SELECTED EXCERPT:
Tuesday 2nd December 2014
- Health Information and Quality Authority (HIQA) report entitled Review of Pre-hospital Emergency Care Services.
- Report on ambulance services provides a pathway for improving quality and level of service delivered to patients.
This is a very detailed report on the state of our ambulance services and it highlights the range of challenges that need to be addressed. But it also provides 12 key recommendations, providing a pathway for improving the quality and level of service delivered to patients. If these recommendations are delivered the quality of and access to ambulance services will be increased across the country.
Having a National Ambulance Service delivering pre-hospital care across the country has been a very significant reform of our health service. In its report HIQA acknowledges the importance of this change and of moving towards one national ambulance control centre. However, legacy issues from the old fragmented system remain and must be addressed.
It is imperative that the recommendations from this report are fully implemented. The HSE, the National Ambulance Service and Dublin Fire Brigade must now cooperate to make sure that the required reforms become a reality. In particular there must be a clear focus on the urgent need for co-operation and integration between the National Ambulance Service and Dublin Fire Brigade, this has the potential to vastly improve the service available to patients in Dublin.
Using alternative care pathways is one recommendation that must be considered as a priority. The report highlights that nearly all ambulance patients are taken to an Emergency Department, this contrasts with international examples where up to 40% are treated by paramedics at the scene. Alternative care pathways also involve using local injuries clinics as an alternative to EDs. This is something that is already happening in Cork with the Mercy Urgent Care Centre in Gurranabraher. These reforms will not only make ambulance services more efficient but also to reduce pressure on other parts of our health system.
Delivering an improved ambulance service is a necessity. This will require making better use of existing resources but it also needs the recruitment of more paramedics. Now that we have a report that sets out a pathway for improving our ambulance service it must be acted on and its recommendations must be delivered. It is imperative that the recommendations from this report are fully implemented. The HSE, the National Ambulance Service and Dublin Fire Brigade must now cooperate to make sure that the required reforms become a reality.

PROBLEM 1:
Answer these questions from the ambulance services statement:
(a) How many key recommendations does the report provide?
(b) In international examples, up to what percentage of ambulance patients are treated by paramedics at the scene?
(c) Where is the Mercy Urgent Care Centre?
PROBLEM 2: Please write out, word for word, everything in the ambulance services statement from "Tuesday 2nd December" down to "across the country.".

DATA EXTRACTS:
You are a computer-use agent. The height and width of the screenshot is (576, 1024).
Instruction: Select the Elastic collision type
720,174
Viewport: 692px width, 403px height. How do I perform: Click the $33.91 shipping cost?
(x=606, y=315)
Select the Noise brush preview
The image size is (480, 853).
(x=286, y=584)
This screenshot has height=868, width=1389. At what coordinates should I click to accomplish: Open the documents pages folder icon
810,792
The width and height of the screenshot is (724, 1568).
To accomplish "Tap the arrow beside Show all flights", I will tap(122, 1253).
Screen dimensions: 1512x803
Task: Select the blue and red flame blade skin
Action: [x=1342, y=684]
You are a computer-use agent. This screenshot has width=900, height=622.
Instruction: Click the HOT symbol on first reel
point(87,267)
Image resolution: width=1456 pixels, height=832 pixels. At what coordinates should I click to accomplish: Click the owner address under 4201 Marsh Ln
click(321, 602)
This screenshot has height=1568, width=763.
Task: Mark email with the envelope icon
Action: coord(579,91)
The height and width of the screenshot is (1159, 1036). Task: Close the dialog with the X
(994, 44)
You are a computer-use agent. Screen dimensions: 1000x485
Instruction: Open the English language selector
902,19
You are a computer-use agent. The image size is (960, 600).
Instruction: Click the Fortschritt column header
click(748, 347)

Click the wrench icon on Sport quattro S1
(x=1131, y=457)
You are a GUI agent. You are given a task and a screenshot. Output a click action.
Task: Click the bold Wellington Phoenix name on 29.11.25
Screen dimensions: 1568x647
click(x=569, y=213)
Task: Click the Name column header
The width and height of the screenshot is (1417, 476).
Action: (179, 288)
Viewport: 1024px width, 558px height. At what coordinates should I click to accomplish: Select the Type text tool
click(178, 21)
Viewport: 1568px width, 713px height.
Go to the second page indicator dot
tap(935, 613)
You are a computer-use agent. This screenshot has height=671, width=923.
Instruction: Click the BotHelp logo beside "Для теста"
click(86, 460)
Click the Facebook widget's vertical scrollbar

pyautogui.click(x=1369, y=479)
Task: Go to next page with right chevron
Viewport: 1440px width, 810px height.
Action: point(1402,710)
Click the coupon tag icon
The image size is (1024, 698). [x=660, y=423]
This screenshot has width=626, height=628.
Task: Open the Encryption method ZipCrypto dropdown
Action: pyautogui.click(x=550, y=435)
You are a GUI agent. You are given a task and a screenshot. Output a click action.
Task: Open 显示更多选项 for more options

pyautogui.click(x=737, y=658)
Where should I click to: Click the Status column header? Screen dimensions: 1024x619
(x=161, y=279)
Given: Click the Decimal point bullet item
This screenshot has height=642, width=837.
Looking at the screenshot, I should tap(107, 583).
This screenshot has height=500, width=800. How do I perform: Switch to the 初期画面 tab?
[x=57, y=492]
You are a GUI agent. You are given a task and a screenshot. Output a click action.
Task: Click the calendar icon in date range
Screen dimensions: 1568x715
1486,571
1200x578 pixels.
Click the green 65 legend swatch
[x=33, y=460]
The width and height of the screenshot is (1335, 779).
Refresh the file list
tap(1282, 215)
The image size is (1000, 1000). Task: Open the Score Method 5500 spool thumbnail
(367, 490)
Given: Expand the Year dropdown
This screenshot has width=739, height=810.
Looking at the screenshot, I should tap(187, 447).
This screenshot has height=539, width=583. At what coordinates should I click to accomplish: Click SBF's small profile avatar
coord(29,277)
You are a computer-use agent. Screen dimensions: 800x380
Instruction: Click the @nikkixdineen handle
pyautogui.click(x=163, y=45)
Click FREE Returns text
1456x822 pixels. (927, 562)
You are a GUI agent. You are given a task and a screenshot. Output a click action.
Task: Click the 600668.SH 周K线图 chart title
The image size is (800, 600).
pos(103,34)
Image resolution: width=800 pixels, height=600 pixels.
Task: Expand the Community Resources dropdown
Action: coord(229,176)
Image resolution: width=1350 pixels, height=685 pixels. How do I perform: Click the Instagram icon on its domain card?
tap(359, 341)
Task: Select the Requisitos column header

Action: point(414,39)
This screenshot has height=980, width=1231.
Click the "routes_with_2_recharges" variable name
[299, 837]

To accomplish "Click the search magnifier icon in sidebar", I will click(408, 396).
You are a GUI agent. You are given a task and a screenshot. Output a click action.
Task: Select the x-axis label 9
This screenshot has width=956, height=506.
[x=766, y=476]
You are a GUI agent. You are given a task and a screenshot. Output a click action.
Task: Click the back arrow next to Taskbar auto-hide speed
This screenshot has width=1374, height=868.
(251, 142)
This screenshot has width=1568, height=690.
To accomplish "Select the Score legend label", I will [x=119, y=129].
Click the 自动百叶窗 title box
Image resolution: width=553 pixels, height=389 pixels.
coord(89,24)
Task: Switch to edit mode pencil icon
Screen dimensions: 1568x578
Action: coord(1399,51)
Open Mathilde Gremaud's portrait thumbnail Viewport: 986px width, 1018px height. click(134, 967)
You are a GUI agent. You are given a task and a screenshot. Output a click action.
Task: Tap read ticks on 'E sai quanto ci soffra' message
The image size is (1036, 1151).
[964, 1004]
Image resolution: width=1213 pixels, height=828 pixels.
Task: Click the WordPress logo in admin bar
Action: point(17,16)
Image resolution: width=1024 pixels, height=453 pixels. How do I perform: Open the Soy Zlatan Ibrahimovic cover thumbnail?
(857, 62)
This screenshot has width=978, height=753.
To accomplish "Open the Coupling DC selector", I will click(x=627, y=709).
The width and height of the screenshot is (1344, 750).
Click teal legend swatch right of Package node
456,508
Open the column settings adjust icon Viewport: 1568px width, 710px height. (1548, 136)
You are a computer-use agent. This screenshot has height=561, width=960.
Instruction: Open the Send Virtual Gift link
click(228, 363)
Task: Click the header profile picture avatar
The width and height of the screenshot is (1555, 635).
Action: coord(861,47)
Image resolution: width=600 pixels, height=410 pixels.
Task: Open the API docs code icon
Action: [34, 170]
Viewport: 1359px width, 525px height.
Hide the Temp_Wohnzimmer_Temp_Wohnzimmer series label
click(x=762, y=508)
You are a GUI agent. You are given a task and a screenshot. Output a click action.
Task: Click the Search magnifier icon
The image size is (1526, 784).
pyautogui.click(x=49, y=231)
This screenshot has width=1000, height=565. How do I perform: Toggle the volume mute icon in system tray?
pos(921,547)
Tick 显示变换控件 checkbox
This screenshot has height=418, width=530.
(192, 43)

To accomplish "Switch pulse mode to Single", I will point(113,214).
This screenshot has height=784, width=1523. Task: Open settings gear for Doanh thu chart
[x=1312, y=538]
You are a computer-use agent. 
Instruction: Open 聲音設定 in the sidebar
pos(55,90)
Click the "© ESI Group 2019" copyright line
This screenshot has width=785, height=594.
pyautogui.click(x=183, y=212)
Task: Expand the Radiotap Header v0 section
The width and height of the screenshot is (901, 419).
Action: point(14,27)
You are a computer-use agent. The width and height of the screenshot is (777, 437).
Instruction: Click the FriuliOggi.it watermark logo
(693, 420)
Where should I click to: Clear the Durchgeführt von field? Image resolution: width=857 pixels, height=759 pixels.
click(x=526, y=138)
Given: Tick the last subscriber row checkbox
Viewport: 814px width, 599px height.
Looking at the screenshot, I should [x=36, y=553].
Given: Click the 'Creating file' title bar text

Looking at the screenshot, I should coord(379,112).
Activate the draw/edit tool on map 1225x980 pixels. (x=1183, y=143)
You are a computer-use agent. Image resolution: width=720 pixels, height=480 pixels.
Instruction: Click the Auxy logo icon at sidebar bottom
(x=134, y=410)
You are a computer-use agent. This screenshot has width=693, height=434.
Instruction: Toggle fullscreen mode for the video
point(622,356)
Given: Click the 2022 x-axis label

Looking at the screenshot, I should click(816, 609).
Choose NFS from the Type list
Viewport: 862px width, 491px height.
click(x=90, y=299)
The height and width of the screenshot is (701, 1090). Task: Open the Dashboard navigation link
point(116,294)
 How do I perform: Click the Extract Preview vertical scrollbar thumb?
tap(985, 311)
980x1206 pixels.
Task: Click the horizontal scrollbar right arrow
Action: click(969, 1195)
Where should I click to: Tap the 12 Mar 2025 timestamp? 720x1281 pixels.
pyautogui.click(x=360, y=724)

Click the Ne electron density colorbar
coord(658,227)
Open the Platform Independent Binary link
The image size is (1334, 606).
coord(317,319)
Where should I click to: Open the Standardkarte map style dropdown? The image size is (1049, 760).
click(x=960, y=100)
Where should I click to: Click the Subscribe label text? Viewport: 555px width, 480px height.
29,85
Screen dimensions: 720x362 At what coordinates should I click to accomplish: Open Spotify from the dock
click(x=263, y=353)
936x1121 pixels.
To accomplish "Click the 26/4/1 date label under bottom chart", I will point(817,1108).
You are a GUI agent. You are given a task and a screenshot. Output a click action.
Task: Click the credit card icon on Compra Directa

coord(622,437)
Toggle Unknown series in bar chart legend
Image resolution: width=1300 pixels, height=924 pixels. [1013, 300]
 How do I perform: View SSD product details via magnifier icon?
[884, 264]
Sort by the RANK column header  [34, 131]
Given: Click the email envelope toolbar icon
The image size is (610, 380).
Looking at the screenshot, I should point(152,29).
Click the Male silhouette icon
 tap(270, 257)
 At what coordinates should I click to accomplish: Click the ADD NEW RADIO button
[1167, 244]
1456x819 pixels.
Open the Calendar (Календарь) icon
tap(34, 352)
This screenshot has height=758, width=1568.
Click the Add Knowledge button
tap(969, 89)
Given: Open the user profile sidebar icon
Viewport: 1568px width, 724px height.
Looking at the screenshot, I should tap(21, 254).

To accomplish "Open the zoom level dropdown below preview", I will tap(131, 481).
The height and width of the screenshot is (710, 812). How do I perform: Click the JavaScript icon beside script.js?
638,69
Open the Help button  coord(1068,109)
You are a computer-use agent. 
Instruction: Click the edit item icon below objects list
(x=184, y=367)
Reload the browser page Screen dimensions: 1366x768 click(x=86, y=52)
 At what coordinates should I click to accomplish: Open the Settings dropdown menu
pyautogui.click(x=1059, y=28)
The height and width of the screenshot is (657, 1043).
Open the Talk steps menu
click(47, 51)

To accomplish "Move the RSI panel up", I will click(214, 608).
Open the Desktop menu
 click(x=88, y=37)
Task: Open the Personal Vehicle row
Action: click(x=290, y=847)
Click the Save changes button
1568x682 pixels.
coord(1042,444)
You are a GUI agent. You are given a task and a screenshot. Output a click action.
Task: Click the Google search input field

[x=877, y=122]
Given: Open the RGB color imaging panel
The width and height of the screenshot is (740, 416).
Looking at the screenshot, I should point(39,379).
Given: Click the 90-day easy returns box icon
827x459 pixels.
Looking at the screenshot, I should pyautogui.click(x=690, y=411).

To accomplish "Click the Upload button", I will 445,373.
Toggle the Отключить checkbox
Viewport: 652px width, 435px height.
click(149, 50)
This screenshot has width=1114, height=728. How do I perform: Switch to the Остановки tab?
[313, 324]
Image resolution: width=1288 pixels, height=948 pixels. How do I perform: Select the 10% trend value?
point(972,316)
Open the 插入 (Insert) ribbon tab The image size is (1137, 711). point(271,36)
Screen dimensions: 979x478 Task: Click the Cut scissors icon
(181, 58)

REPLY 1:
(a) 12
(b) Up to 40%
(c) Gurranabraher, in Cork

REPLY 2:
Tuesday 2nd December 2014
- Health Information and Quality Authority (HIQA) report entitled Review of Pre-hospital Emergency Care Services.
- Report on ambulance services provides a pathway for improving quality and level of service delivered to patients.
This is a very detailed report on the state of our ambulance services and it highlights the range of challenges that need to be addressed. But it also provides 12 key recommendations, providing a pathway for improving the quality and level of service delivered to patients. If these recommendations are delivered the quality of and access to ambulance services will be increased across the country.